We derive rates for location-scale mixtures of super-smooth densities. The model is \(f_{F,\,G}(x):=\int _{ 0}^{\infty }(F {\ast} K_{\sigma })(x)\,\mathrm{d}G(\sigma )\), \(x \in \mathbb{R}\), where K is a kernel density, \(F \sim D_{\alpha }\) is a Dirichlet process with base measure \(\alpha:=\alpha (\mathbb{R})\bar{\alpha }\), for \(0 <\alpha (\mathbb{R}) <\infty\) and \(\bar{\alpha }\) a probability measure on \(\mathbb{R}\), and \(G \sim D_{\beta }\), with finite and positive base measure β on \((0,\,\infty )\). We assume that \(f_{0} = f_{F_{0},\,G_{0}}\), with F 0 and G 0 denoting the true mixing distributions for the location and scale parameters, respectively.
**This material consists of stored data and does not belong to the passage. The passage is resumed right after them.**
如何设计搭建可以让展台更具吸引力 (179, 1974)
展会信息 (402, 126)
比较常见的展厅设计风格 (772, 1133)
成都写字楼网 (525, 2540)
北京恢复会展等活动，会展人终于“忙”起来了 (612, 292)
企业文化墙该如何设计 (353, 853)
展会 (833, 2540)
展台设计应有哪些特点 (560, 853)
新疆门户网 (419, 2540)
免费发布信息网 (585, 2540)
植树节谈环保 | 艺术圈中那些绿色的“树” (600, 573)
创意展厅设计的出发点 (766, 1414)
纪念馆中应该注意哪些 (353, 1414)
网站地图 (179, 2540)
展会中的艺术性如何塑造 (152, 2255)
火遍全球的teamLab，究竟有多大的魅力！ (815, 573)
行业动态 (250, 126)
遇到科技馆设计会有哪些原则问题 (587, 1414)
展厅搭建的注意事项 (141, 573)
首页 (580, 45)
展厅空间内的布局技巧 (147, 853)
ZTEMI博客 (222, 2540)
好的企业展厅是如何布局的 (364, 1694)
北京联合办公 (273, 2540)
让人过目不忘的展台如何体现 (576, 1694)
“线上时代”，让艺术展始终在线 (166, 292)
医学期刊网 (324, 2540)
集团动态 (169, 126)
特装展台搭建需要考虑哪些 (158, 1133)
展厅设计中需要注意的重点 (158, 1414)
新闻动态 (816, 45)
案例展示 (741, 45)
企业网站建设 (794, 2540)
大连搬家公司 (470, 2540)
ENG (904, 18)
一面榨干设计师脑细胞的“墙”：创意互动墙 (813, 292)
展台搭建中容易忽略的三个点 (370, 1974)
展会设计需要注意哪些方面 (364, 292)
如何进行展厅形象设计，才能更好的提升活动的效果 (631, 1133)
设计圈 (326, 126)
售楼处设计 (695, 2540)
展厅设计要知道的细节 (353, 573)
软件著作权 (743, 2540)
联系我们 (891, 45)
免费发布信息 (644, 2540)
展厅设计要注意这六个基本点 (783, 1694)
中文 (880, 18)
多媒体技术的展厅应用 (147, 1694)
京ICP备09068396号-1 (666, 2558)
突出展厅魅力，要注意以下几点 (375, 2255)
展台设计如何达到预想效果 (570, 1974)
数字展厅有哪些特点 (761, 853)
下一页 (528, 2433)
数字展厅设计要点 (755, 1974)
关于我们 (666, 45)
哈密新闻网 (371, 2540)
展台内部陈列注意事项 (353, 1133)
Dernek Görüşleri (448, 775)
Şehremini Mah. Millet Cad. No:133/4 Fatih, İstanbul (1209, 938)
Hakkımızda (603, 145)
We use the following assumptions.

  1. (A)

    The true mixing distribution G 0 for the scale parameter satisfies

    $$\displaystyle{ \int _{0}^{\infty }\sigma \,\mathrm{d}G_{ 0}(\sigma ) <\infty \qquad \mathrm{and}\qquad \int _{0}^{\infty }\frac{1} {\sigma } \,\mathrm{d}G_{0}(\sigma ) <\infty. }$$
    (1)

    Also, for constants d 1, d 2 > 0 and \(0 <\gamma _{ 1}^{0},\,\gamma _{2}^{0} \leq \infty\),

    $$\displaystyle{G_{0}(s) \lesssim e^{-d_{1}s^{-\gamma _{1}^{0}} }\quad \mathrm{as\ }s \rightarrow 0\quad \,\mathrm{and}\quad \,1 - G_{0}(s) \lesssim e^{-d_{2}s^{\gamma _{2}^{0}} }\quad \mathrm{as\ }s \rightarrow \infty.}$$
  2. (B)

    The base measure β of the Dirichlet process prior for G has a continuous and positive Lebesgue density β′ on \((0,\,\infty )\) such that, for constants C j , D j  > 0, j = 1, , 4, q 1, q 2, r 1, r 2 ≥ 0 and \(0 <\gamma _{1},\,\gamma _{2} \leq \infty\),

    $$\displaystyle{ C_{1}\sigma ^{-q_{1} }e^{-C_{2}\sigma ^{-\gamma _{1}}(\log (1/\sigma ))^{r_{1}} } \leq \beta '(\sigma ) \leq C_{3}\sigma ^{-q_{1} }e^{-C_{4}\sigma ^{-\gamma _{1}}(\log (1/\sigma ))^{r_{1}} } }$$
    (2)

    for all \(\sigma\) in a neighborhood of 0, and

    $$\displaystyle{ D_{1}\sigma ^{q_{2} }e^{-D_{2}\sigma ^{\gamma _{2}}(\log \sigma )^{r_{2}} } \leq \beta '(\sigma ) \leq D_{3}\sigma ^{q_{2} }e^{-D_{4}\sigma ^{\gamma _{2}}(\log \sigma )^{r_{2}} } }$$
    (3)

    for all \(\sigma\) large enough.

Remark 1

The right-hand side requirement in (1) has also been postulated by Tokdar [7], see condition 3 of Lemma 5.1 and condition 4 of Theorem 5.2, pp. 102–103. If, for example, G 0 is an \(\mathrm{IG}(\nu,\,\lambda )\), with shape parameter ν > 0 and scale parameter \(\lambda> 0\), then \(\int _{0}^{\infty }\sigma ^{-1}\,\mathrm{d}G_{0}(\sigma ) = (\nu /\lambda ) <\infty\). If G 0 is a right-truncated distribution, then the requirement on the upper tail is satisfied with \(\gamma _{2}^{0} = \infty\). A right-truncated Inverse-Gamma distribution meets all the requirements of assumption (A).

Remark 2

Condition (2) is satisfied (with r 1 = 0) if β′ is an Inverse-Gamma distribution. It can be seen that (2) implies that

$$\displaystyle{\beta ((0,\,s]) \leq \exp \left \{-\frac{C_{4}} {2} s^{-\gamma _{1} }\left (\log \frac{1} {s}\right )^{r_{1} }\right \} \lesssim e^{-\frac{1} {2} C_{4}s^{-\gamma _{1}} }\qquad \mathrm{as\ }s \rightarrow 0.}$$

Condition (3) has been considered by van der Vaart and van Zanten [8], p. 2660, and implies that \(\beta ((s,\,\infty )) \lesssim \exp \{-D_{4}s^{\gamma _{2}}/2\}\) as \(s \rightarrow \infty\), see Lemma 4.9, p. 2669.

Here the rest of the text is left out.